A mon sens le meillleur Peckinpah. Oubliant là les westerns dont il est coutumier, il nous propose ici une réflexion intéressante: la violence est-elle la seule réponse à la violence? Plongé dans une petite ville de Grande-Bretagne pour fuir les faubourgs hostiles américains, Dustin Hoffman, personnage très pondéré et grand mathématicien, se retrouve confronté à des villageois bourrus et à leurs intimidations et moqueries répétées. Quelle attitude adopter? C'est là tout l'intérêt du film qui, s'il présente des scènes de violence extrême, pose néanmoins les bonnes questions et y répond de façon... surprenante ! Un très grand film.
Comment évoquer "Chiens de paille" en quelques mots ? Nous dirons : Plaidoyer machiste à l'ambiguité humaine pas inintéressante. Plaidoyer machiste car pour tirer son epingle du jeu mieux vaut être un homme et avoir des couilles, les deux seules femmes du film se faisant tuée et violée. Ambiguité humaine intéressante car Peckinpah a l'intelligence de mettre en exergue des hommes partagés entre le bon et le mauvais. Le plus évident étant Dustin Hoffman, incarnant un type banal sombrant dans une folie meurtrière décapente, happé par une violence pulsionnelle.
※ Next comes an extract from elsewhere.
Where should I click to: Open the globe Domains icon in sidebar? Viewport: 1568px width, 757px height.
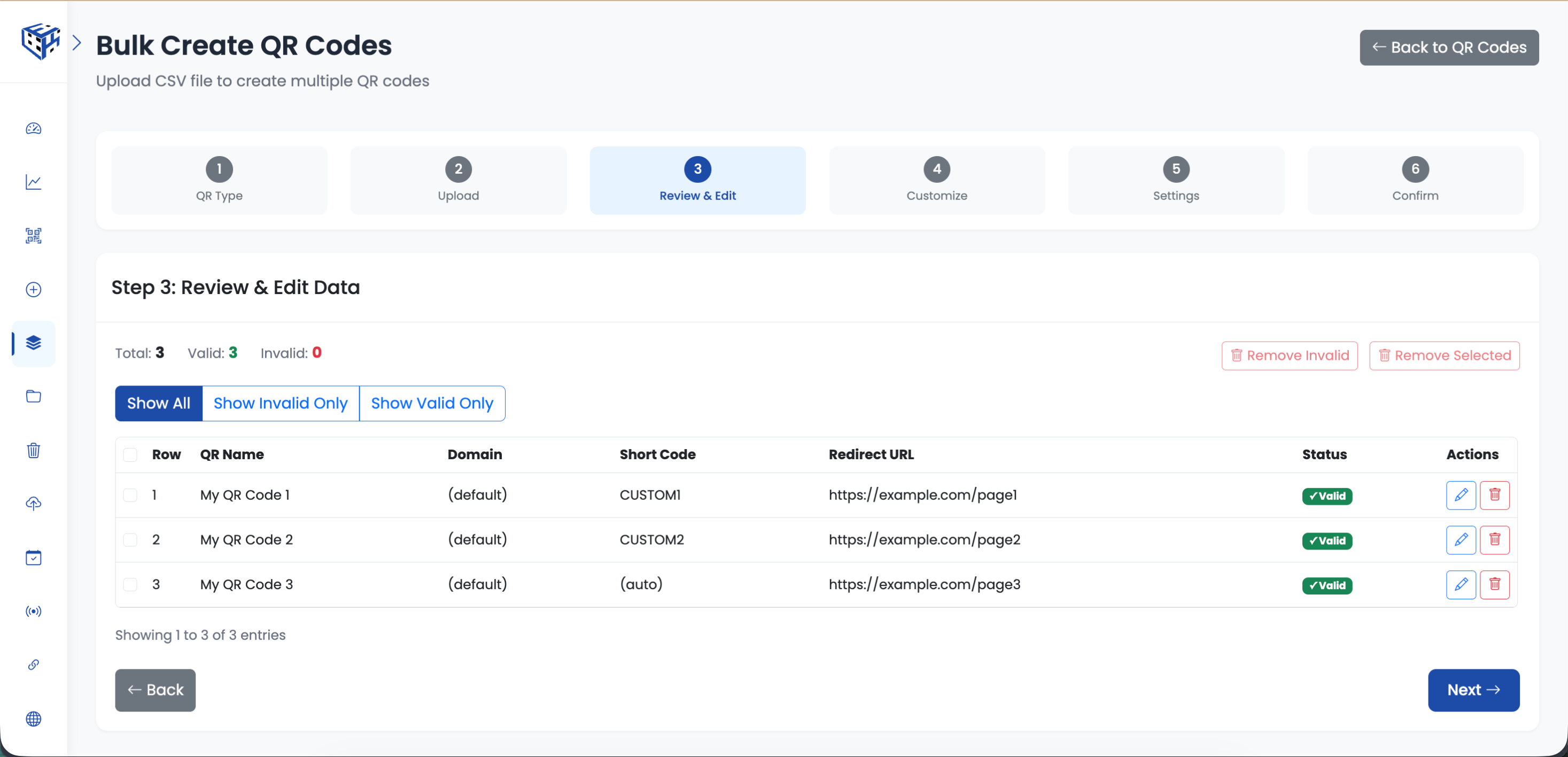pyautogui.click(x=33, y=719)
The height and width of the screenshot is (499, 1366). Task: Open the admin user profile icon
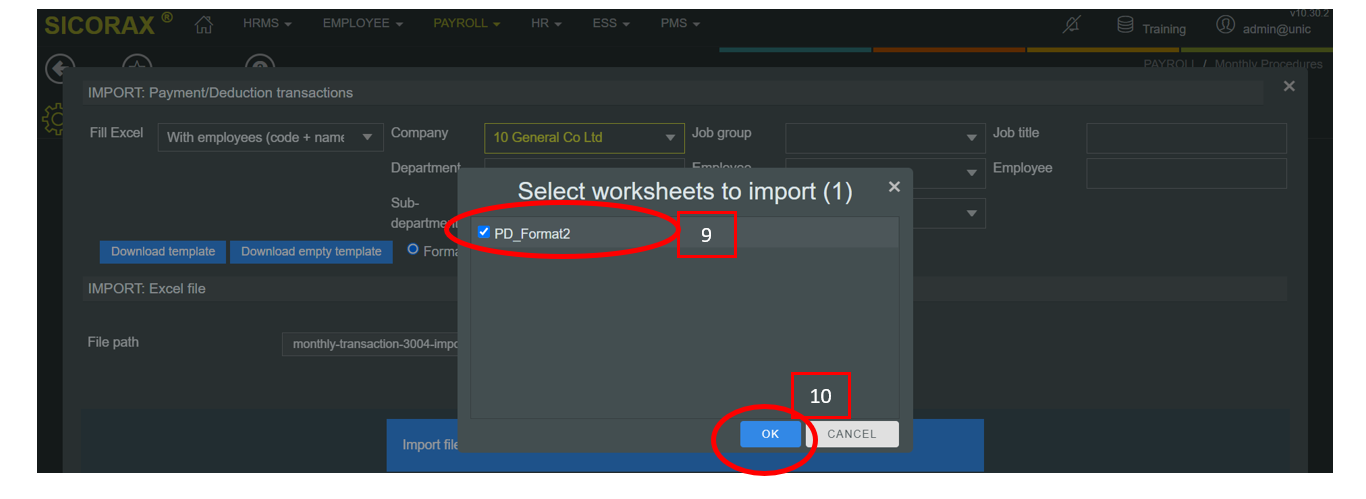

Une fois encore je n'adhère pas trop à la mise en scène du cinéaste, et ses plans très courts, ses ralentis sur-utilisés comme dans "La Horde Sauvage" mais l'intérêt est bien présent, les mini-flashbacks répétitifs dans la tête de la jeune femme n'étant pas inintéressants. "Chiens de paille" peut donc s'apprécier differemment selon l'humeur mais il n'en demeure pas moins le film qui en a inspiré beaucoup d'autres, de factures plus classiques, dans les années 90.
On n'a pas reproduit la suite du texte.